Car ne vous y trompez pas, Messieurs, la langue qui figurera dans les manuels du XXIIème siècle — une époque que j'espère que mon petit-fils né en 2008 connaîtra ! — sera radicalement dfférente de ce que nous avons connu lors de notre éducation dans les années 50 et 60 !

"Il est possible que je n'arriverai qu'avec quelques minutes de retard" apparaîtra alors comme un parangon de classissisme comparé au langage des textos, "tweets" et autre "What's App" qui composent DEJA notre présent.

Prenez garde d'enfermer la langue française dans le carcan des anciens Maîtres !


----------



## J.F. de TROYES

Tout à fait d'accord pour prendre en compte les évolutions de la langue ( mais il est plus difficile de les anticiper ) ainsi que la manière dont elle est parlée aujourd'hui même , mais il faut alors se fonder sur des données prouvant que dans l'expression qui nous intéresse le futur aujourd'hui tend à concurrencer le subjontif.
 Ce n'est de toute façon certainement pas le cas  à l'écrit .  Alors quand quelqu'un apprend le français, est-il approprié de lui dire que _il est possible_ peut être suivi du sujonctif ou du futur ?


----------



## aider

J'ai émis toutes les réserves d'usage : celui qui ne veut pas lire mes avertissements est lui-même coupable :

_ c) ce n'est pas du tout le subjonctif qui exprime l'incertitude, mais le "il est possible" !!!   On peut même — en tirant un peu, mais aujourd'hui ça passe —  construire avec le futur : "Il est possible que je serai en retard".                 _

J'ai, de même, donné l'interprétation sociologique de cette évolution de la langue, à savoir la déresponsabilisation de l'excuse formelle.

*Autres exemples :*

Il est possible que dans trois siècles il y aura davantage de robots (une évidence).

Il est possible que Maria n'aura son premier enfant qu'à 40 ans, puisqu'elle l'a souvent affirmé (une affirmation).

Il est possible que je ne m'y retrouverai plus du tout lorsque j'aurai fini d'étudier tous ces dossiers : c'est si compliqué !
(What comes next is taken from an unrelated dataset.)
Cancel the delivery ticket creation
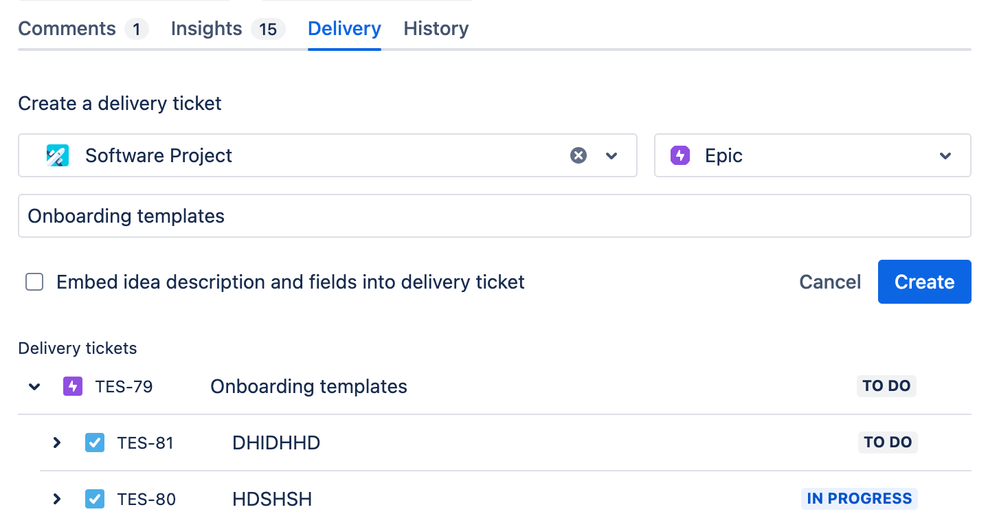The height and width of the screenshot is (525, 999). (830, 282)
Il est possible que le ministre ne sera nommé qu'après avoir été blanchi des accusations qui pèsent sur lui.


----------



## Logospreference-1

Il y a bien sûr des évolutions en cours, mais celles que je connais tendent toutes à employer au contraire le subjonctif là où l'indicatif est jusqu'à présent recommandé ou requis. 
Je ne vois qu'un seul cas où je pourra_i_s dire qu'_il est possible que je serai en retard :_ si j'envisage que mon retard est déjà certain et que moi je l'ignore encore.


----------



## Maître Capello

Spontanément, je ne crois pas que j'emploierais autre chose que le subjonctif après _il est possible que_.


----------



## Roméo31

* 1*. Le français dit "académique" n'est pas nécessairement différent- tant s'en faut - du français tel que les ouvrages grammaticaux et dictionnairiques récents, voire très récents, l'enseignent! Ainsi, à propos du mode à employer avec "il est possible", _Le dictionnaire__ Bescherelle __des difficultés_ de *2011* fait la même recommandation que les grammairiens que j'ai cités, dont lesouvrages concernés sont plus anciens. La 15e édition, de *2011* également, du _Bon usage _va dansle même sens.

NgramViewer ne connaît même pas, par ex., "il est possible que je serai" (j'ai limité, par la force des choses, la recherche à 5 mots, mais je pense que cela n'affecte pas le résultat):

https://books.google.com/ngrams/gra...=&direct_url=t1;,est possible que je sois;,c0

*2. *De façon générale, le fait que certains s'écartent de la règle ne doit pas nous autoriser à les imiter et à transgresser celle-ci. Il est, comme l'écrit JFT, difficile d'anticiper les évolutions de la langue (par ex., certains néologismes dont on avait cru qu'ils n'entreraient jamais dans l'usage connaissent un grand succès).
*
3. *De toute façon, en présence de deux usages, il convient deretenir naturellement celui qui nous fait courir le moins de risquesde prêter le flanc à la critique !

Le principe, ou l'usage dominant,  doit être enseigné en ajoutant que celui-ci- n'est pas toujours suivi, mais qu'aussi longtemps que la fréquence de l'usage (singulièrement du bon usage) ne justifiera pas l'abandon de la règle initiale, *il faut la respecter, et que si l'on ne le fait pas, c'est à ses risques et périls.*


----------



## aider

Vous trouverez sous cette URL un exemple de discussion relative au parler des ados :https://answers.yahoo.com/question/index?qid=20110305160430AA1vBTD

Si vous entrez "Il est possible que + futur" dans Google vous en trouverez d'autres.  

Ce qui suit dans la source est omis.